# Just collected our N&B Flair 7100



## AndrewandShirley (Oct 13, 2007)

Just picked up our new vehicle (new to us anyway) and are presently at the CCC site on Oxford.

Enjoyed a good meal at the Four Candles (aka Fork Handles in Oxford) and now going through all the bits and bobs.

Really am pleased with it and it drives like a dream.


----------



## JohnsCrossMotorHomes (Jul 21, 2007)

Nice, enjoy.

Peter


----------



## ceejayt (Nov 25, 2005)

We parted with our Flair 7100 quite recently after 6 years - loved it - took it to Morocco etc. Any questions or queries let me know and I will try and help. Where did you get it from?


----------



## AndrewandShirley (Oct 13, 2007)

Hi ceejayt

We got it from Elite in Banbury.

I am writing a fair assessment of their performance for others which overall we think will be about 8.5-9/10.

I am more than aware that they are in business to make money (as we have been) so there will be no character or company assassination, just one we feel is justifiable.

I have posted a couple of questions under N&B forums so any help would be appreciated.

Botttom line is we LOVE IT, and thats after just 5 hours! 

Few teething probs but hey you expect that.


----------



## Sonesta (May 10, 2005)

Oooh how lovely? The Flair a beautiful motorhome and I am sure you will enjoy all kinds of fun and happy trips in her/him!

Sue


----------



## CliveMott (Mar 10, 2008)

That Flair has a fantastic table arrangement if its the one I am thinking about. Its so good that we have just fitted a complete Flair table assembly and leg in our Concorde. Now it can be BIG or small, and move to one end or one side when we want it out of the way a bit.

C.


----------



## lalala (Aug 13, 2009)

Looks absolutely wonderful.
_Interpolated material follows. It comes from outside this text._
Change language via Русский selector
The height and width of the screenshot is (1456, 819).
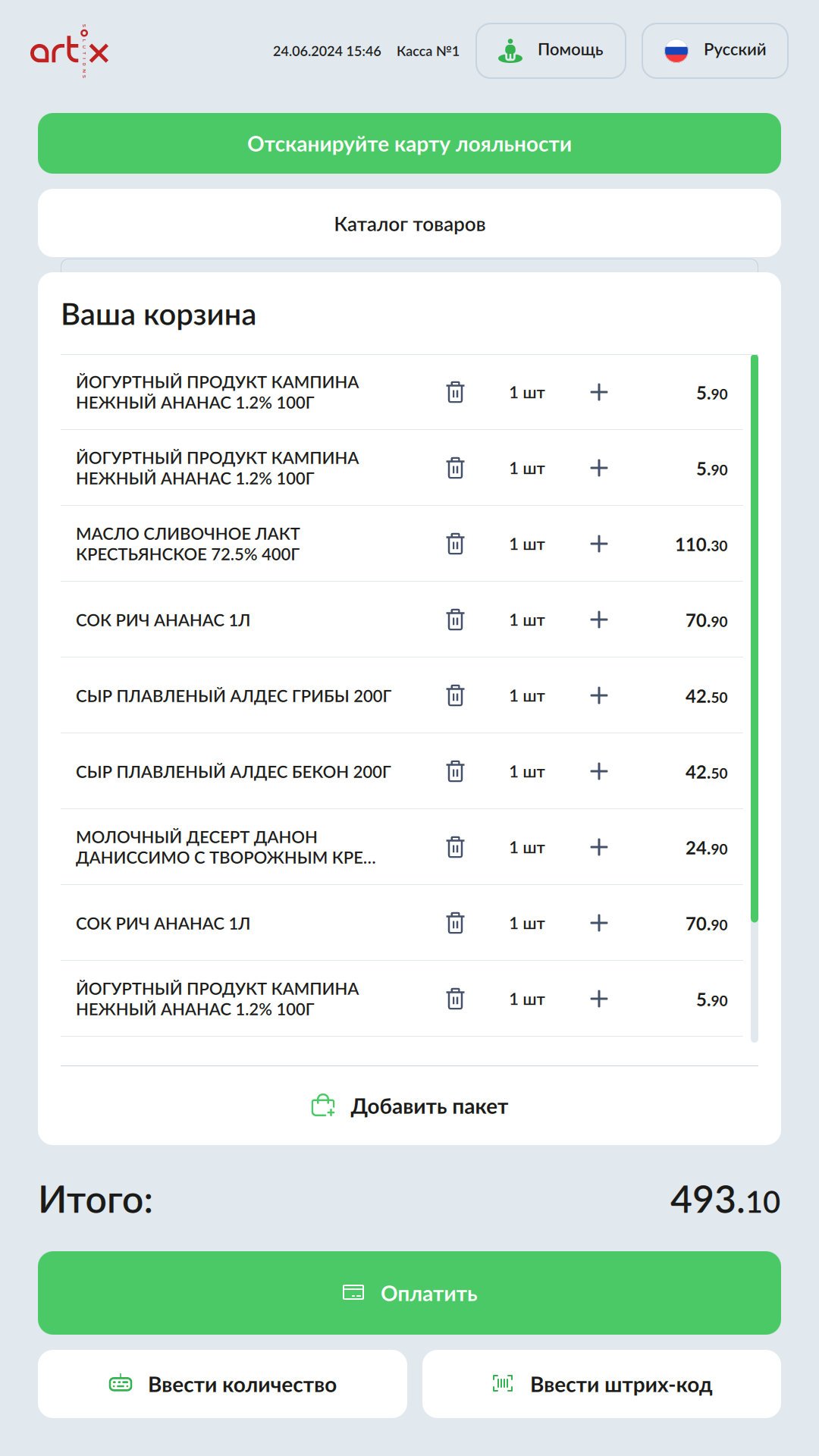click(714, 51)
Where and when will be your first trip in her?
lala


----------



## AndrewandShirley (Oct 13, 2007)

Hi lalala

We are out atm at the CCC in Oxford.

Site is great, wardens are super parking the twin axle in an A1 place.

Its warm as toast in here, listening to music, whilst blogging posting on MHF and having a beer or three sorry make that four!

Oh we are so happy!!!!


----------